Вацлав стал на колени и покрыл поцелуями руки Франи.
— Благодарю тебя, — воскликнул он с сердечным увлечением, — сто раз, тысячу раз благодарю тебя! Будьте уверены, что в этой груди бьется сердце искренно, горячо и сыновне привязанное к вашей кровле.
Старик Курдеш подошел к нему и молча поцеловал его в голову.
— Ну! Ну! Я шутил, бредил и прошу извинения! — сказал он, растрогавшись. — Садись, Вацлав!.. Когда же поедешь в Варшаву?
— Да хоть бы никогда.
— Так, но ведь дела этого требуют, и я прошу, ведь я поставил тебе в условие, я хочу, чтобы ты ближе познакомился с тем, от чего отказываешься.
— Хорошо, но позвольте мне отложить это немножко.
— Отложить можешь, но исполнить должен.

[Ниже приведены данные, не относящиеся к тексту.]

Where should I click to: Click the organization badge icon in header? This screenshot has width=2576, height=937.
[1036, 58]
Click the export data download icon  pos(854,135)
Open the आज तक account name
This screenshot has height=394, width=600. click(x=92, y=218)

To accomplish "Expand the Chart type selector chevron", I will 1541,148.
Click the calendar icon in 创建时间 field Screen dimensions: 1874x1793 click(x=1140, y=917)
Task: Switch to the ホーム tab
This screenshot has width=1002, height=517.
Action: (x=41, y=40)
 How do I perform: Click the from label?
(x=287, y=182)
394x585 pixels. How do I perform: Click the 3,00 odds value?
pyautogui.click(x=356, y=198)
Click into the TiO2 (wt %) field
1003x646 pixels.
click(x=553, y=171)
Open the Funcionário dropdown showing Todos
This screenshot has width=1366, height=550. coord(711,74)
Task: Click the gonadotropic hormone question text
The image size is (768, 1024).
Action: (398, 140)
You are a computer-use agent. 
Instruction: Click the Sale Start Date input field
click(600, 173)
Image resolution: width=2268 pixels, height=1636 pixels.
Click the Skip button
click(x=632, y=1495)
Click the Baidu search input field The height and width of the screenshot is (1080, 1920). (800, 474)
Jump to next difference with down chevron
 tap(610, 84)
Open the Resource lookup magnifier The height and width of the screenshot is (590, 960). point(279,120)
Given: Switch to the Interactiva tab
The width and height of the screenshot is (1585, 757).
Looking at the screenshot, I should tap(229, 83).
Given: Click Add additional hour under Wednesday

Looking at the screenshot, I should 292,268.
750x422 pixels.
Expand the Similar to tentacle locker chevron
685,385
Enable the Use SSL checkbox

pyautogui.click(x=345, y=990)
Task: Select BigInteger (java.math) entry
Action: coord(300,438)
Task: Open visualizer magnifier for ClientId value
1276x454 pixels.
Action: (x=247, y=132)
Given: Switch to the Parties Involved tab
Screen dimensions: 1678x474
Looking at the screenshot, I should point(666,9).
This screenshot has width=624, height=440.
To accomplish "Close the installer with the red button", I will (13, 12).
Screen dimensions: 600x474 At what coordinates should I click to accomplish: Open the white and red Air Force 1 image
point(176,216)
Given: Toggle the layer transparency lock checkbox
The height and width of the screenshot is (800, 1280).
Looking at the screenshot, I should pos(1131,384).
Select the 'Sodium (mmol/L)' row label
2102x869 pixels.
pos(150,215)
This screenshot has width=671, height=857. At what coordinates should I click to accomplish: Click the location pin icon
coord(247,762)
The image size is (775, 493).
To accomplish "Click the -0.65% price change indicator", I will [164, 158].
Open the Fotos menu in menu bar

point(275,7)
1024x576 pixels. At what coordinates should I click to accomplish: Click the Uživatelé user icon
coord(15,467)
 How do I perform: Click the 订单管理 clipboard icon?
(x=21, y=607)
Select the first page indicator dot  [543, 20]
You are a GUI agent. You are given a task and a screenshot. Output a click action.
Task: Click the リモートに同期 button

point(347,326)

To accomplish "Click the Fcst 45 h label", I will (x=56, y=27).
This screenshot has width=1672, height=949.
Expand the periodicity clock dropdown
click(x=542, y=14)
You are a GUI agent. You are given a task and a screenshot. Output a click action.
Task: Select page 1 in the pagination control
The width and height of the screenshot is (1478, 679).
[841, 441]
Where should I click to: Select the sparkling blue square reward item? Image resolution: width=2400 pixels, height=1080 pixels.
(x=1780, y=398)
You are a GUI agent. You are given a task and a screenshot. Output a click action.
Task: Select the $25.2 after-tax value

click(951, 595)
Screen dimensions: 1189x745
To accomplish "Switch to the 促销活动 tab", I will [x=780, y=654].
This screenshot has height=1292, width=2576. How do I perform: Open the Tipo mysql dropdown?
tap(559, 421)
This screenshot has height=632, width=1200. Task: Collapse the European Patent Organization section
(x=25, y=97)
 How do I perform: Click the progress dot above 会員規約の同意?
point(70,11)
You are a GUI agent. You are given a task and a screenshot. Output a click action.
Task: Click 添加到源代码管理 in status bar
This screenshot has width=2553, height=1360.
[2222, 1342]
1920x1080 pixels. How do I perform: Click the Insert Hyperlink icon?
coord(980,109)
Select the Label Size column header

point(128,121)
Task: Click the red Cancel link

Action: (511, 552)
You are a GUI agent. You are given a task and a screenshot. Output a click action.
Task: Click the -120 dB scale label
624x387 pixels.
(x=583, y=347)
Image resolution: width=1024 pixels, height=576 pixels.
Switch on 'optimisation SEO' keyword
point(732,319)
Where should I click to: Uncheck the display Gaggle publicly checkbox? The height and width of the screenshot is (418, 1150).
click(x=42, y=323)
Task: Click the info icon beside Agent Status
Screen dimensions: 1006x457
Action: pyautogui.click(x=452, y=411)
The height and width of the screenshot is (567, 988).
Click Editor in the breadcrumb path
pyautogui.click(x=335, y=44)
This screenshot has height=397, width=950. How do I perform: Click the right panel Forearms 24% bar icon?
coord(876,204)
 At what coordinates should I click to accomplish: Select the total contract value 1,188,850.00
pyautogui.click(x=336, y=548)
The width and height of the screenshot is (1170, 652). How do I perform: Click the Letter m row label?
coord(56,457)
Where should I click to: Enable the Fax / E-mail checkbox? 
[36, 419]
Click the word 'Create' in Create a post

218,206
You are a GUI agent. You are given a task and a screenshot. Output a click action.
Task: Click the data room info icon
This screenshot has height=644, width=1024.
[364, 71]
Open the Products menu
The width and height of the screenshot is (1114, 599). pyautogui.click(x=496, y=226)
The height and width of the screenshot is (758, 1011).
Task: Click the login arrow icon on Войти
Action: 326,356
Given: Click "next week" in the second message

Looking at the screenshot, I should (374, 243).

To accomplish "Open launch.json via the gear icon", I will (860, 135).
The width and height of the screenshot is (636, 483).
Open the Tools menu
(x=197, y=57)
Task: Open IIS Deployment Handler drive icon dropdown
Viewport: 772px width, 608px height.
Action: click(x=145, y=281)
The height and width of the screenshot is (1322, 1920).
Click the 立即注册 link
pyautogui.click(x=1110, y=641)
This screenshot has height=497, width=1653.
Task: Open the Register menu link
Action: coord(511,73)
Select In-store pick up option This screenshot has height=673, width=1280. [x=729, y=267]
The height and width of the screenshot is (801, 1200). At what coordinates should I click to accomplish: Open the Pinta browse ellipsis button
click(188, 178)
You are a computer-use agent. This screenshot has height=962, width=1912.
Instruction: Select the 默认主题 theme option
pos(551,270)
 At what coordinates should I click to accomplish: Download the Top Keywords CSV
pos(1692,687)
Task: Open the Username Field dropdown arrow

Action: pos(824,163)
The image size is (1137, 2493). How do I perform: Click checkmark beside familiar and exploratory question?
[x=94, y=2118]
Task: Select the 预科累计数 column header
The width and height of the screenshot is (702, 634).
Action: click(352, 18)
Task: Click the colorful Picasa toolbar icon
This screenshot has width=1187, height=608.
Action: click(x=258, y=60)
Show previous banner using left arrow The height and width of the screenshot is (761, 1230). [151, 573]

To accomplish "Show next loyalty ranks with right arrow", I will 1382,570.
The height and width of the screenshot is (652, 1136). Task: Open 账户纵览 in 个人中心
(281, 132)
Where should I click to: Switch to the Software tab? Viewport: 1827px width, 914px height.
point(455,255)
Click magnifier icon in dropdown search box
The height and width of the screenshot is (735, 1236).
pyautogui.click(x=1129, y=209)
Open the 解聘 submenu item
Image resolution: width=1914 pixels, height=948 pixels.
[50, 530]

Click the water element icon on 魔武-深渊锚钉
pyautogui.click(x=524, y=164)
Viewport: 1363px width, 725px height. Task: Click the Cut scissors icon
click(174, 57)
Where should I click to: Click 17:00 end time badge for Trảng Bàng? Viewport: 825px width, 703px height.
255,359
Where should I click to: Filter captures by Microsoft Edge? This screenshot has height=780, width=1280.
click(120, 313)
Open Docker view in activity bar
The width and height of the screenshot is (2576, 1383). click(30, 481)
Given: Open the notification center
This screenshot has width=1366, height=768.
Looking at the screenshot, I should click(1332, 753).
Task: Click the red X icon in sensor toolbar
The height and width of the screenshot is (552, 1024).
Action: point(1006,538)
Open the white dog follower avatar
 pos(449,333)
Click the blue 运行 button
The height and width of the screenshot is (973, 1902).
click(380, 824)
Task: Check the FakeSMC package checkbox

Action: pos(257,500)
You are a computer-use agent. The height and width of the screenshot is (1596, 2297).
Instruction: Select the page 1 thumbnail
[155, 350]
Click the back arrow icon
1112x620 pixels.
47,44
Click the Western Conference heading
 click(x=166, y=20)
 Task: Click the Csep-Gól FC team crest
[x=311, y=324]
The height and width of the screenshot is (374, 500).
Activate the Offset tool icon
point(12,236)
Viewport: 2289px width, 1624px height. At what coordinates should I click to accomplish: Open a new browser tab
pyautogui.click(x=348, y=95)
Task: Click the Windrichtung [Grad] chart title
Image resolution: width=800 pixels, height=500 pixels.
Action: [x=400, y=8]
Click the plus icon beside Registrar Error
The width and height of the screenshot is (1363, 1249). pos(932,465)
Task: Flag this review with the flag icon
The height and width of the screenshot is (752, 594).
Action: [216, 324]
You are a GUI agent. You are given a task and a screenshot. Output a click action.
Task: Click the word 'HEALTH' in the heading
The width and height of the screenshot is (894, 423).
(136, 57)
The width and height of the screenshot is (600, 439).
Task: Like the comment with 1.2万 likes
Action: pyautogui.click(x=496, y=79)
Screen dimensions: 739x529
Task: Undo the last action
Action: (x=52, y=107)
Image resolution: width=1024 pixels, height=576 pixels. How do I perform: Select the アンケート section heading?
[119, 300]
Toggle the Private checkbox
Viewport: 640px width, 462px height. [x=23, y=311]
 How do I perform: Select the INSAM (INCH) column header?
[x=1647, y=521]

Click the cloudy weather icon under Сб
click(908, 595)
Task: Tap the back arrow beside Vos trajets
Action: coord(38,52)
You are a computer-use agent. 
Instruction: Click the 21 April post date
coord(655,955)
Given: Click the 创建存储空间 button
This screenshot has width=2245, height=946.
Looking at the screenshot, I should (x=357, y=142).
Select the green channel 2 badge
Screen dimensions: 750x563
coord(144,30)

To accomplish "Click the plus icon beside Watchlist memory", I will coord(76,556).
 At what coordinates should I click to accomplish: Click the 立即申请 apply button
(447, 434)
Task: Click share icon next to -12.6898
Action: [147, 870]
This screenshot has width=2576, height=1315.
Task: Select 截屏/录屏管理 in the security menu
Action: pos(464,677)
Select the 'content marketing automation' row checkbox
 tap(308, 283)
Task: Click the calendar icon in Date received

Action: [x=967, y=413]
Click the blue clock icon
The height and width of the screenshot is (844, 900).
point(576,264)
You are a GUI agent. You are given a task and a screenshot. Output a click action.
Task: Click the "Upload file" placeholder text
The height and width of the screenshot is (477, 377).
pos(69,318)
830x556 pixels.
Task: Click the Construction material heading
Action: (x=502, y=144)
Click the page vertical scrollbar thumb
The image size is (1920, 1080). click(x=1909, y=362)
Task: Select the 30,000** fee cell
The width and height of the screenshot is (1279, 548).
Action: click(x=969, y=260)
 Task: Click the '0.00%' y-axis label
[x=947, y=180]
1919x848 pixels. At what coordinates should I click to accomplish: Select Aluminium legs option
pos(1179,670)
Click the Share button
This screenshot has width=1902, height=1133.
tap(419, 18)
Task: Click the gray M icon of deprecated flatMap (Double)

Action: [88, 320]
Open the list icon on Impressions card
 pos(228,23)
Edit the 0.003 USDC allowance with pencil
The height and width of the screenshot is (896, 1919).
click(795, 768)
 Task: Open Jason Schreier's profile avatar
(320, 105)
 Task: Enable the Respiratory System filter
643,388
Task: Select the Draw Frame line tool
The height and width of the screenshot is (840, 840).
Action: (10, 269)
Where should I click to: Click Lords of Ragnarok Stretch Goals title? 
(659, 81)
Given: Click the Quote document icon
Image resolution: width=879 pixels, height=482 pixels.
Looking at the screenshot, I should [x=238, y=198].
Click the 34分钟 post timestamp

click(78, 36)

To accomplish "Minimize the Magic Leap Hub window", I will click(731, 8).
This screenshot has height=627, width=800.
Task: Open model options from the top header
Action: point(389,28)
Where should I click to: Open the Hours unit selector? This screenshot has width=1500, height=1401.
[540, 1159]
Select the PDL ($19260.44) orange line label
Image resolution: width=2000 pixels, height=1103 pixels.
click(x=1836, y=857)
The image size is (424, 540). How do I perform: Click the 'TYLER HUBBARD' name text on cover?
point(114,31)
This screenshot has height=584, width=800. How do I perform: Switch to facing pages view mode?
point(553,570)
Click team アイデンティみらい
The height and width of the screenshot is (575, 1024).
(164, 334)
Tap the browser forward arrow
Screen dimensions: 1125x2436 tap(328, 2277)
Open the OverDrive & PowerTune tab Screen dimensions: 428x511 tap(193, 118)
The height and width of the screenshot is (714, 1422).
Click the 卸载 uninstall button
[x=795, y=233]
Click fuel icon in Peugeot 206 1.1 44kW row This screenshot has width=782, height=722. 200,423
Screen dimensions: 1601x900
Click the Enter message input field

Граф Сильван поехал вперед, ты за ним; уж, наверно, там дело не обойдется без твоей помощи.
— Поеду позднее, когда она понадобится…
Снова вошла Бжозовская, которая, как видно, немножко подслушала у дверей; это можно было заключить из ее пожиманья плечами и, хоть не хотела она ни во что мешаться, умыла от всего руки, все-таки брякнула сию же минуту:
— Зачем ему в Варшаву?! С вашего позволения ротмистр, разве это прилично? Будто не на что послать адвоката, если есть дела?..
— В собственных делах не должно полагаться на других, — сказал, улыбаясь, ротмистр.
— Да что мне там до ваших дел, когда Франя тут иссохнет! Надеюсь, это похуже! Зачем его посылать!! Ей Богу, я не понимаю нынешнего света, а вы, ротмистр, уж слишком много выдумываете! Зачем это? На что это?.. А может быть, между тем вы хотите водки и пряничка, — прервала она вдруг сама себя, припомнив, что Вацлав мог быть голоден.